Ne confiait-il pas, au jeune journaliste sportif Mohamed Bouhafsi, sa grande désillusion ? Dans l’avion présidentiel, au retour des États-Unis, il s’était livré. Dévoilé ? « Il y a deux semaines, j’étais dans une dépression très grave. Il y a un mois, j’étais en train de faire le travail de tous les ministres et du Premier ministre. »

Quels actes forts a-t-il posé depuis le début de ce grand semestre de président-réélu ? Rien ou si peu. Aux prises avec une majorité qui reste à inventer, ses initiatives se cognent souvent contre le mur du réel, si bien qu’il envisage désormais une dissolution dans les deux ans à venir, en partisan des « midterms à la française » (sic). Un choix sans doute périlleux, à contre-emploi du calendrier institutionnel…

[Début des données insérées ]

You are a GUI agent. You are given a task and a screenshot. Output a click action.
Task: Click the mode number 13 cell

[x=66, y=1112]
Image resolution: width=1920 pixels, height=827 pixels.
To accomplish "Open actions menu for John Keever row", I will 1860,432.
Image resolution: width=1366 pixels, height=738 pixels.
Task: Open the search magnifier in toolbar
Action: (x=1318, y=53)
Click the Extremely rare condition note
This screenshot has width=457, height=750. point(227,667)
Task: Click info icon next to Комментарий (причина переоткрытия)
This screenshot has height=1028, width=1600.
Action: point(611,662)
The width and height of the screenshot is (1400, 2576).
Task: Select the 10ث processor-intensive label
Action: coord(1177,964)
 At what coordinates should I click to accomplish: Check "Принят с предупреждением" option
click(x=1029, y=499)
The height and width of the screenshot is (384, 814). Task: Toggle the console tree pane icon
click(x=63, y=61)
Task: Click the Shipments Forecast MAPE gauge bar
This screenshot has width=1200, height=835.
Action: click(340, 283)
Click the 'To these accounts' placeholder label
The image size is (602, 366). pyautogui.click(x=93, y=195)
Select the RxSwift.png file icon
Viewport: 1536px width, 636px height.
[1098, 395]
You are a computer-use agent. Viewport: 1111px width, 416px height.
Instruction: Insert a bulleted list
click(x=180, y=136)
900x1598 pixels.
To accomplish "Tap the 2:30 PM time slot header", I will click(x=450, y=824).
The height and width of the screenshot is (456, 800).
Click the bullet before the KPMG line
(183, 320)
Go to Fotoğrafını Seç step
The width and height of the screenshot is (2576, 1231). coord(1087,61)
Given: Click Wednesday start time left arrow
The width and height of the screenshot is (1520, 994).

Au Château, on s’interroge. La réforme des retraites pourra-t-elle passer ? C’est incertain. Et après, quels grands projets pour les quatre ans à venir ? Nul ne le sait.


Les Indiscrets d’ERB…

Marine 2027 : ce qu’elle prépare • Pour l’heure, la candidate Le Pen garde le silence. Peu prolixe face à la réforme des retraites, la cheffe de l’opposition veut croire que son image est en train de changer structurellement. Les journalistes de L’Express s’en inquiètent cette semaine en publiant un article à charge contre Emmanuel Macron, accusé « d’être le marchepied de l’extrême-droite ». Un certain Antoine Foucher, ancien directeur de cabinet de Muriel Pénicaud, estime que la députée d’Hénin-Beaumont peut faire basculer « les juste au-dessus » en s’appuyant sur la colère sociale née de la réforme des retraites. Sans compter la déroute de l’ordre public et le délitement du lien social dans les campagnes. Citons L’Express : « La très impopulaire réforme des retraites Fornero, adoptée fin 2011, […] a permis l’accession au pouvoir des formations d’extrême droite (Lega) et populiste (Mouvement 5 étoiles), sept ans plus tard. »

Anne Hidalgo, couleur café ? • Pas de doute, la campagne « HidalGO ! 2022 » (pour reprendre le slogan) ne fut pas une partie de plaisir. L’épluchage des comptes de campagne prouve à quel point cette aventure fut un fiasco : une facture de 1 600 euros de café a été relevée ! On imagine les nuits blanches et les matins difficiles. Cette note de frais s’est vue retoquée par la vibrionnante CNCCFP – Commission nationale des comptes de campagne et des financements politiques.  Non, décidément, ce n’est pas le contribuable qui offrira le café.